The Act does not waive any 2008 required minimum distributions, even for individuals who were eligible and chose to delay their 2008 distribution until April 1, 2009 (e.g., individuals who reached age 70 ½ in 2008). These individuals still are required to take their full 2008 required minimum distribution by April 1, 2009 or be subject to the 50% excise tax. The 2009 waiver, however, applies to individuals who reach age 70 ½ on or before December 31, 2008. They may be eligible to postpone taking their 2009 required minimum distribution (normally required to be distributed by December 31, 2009) until April 1, 2010. The waiver also applies to beneficiaries who are receiving required distributions over a five-year period. These beneficiaries now can waive the required 2009 distribution and take distributions over a six-year period rather than a five-year period. The Act does not waive any required minimum distributions for 2010.

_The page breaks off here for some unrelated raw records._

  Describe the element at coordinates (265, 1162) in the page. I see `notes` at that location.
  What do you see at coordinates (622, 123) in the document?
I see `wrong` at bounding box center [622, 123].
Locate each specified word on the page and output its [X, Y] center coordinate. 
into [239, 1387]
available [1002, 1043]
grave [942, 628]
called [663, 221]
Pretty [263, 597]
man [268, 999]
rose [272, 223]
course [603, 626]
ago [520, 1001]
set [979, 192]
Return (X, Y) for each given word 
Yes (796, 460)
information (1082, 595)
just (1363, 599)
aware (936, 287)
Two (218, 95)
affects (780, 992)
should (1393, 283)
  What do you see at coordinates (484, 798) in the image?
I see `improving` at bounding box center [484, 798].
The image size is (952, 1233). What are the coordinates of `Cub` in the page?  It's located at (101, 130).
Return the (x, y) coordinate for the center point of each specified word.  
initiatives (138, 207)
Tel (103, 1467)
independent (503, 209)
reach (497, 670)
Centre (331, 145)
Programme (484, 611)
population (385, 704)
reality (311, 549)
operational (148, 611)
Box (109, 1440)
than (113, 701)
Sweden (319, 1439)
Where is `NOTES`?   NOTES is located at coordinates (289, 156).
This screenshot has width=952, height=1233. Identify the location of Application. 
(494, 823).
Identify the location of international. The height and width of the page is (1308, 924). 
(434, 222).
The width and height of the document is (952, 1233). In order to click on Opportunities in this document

If a participant or beneficiary makes a withdrawal in 2009 (that is not a required minimum distribution for 2008), the participant or beneficiary may be able to roll over the withdrawn amount into an IRA or other eligible retirement plan(s). Of course, the participant or beneficiary still must include in gross income any previously untaxed portion of the withdrawal that is not rolled over.
Although the Act permits plan amendments reflecting the required minimum distribution waiver to be adopted until the last day of the first plan year beginning on or after January 1, 2011 (January 1, 2012 in the case of governmental plans), plan sponsors may wish to amend their plans sooner to ensure that their practices match their plan documentation.
Suspension of Benefit Accruals Due to Underfunding
The Pension Protection Act (the PPA) placed restrictions on benefit accruals in underfunded single-employer defined benefit pension plans. If a plan’s adjusted funding target attainment percentage (AFTAP) is less than 60 percent, the plan must freeze all future benefit accruals as of the earlier of the date the plan’s enrolled actuary certifies that the AFTAP is less than 60 percent or the first day of the tenth month of the plan year if a new certification has not been done.
The plan administrator must provide notice to participants and beneficiaries within 30 days after the valuation date for the plan year for which the plan’s AFTAP is less than 60 percent (or, if earlier, the date the AFTAP is presumed to be less than 60 percent). This required notice of the plan amendment restricting future benefit accruals will satisfy the timing and content requirements for a 204(h) notice. The Department of Labor may assess a penalty of not more than $1,000 a day for each violation of the notice requirements.
The Worker Retiree and Employer Recover Act (WRERA) makes it clear that these restrictions apply not only to single employer plans but also to noncollectively bargained plans covering employees of unrelated entities (multiple employer plans). Multiemployer plans (collectively bargained plans covering employees of unrelated employers) remain exempt. To avoid restrictions on benefit accruals as a result of being less than 60 percent funded, however, WRERA provides that single-employer defined benefit plans subject to the limit on benefit accruals may substitute the plan’s AFTAP for the preceding plan year if it is greater than the AFTAP for the current year. This WRERA relief applies to the first plan year beginning during the period beginning on October 1, 2008, and ending on September 30, 2009. For plan years beginning January 1, 2009, this provision allows a look back to January 1, 2008 conditions.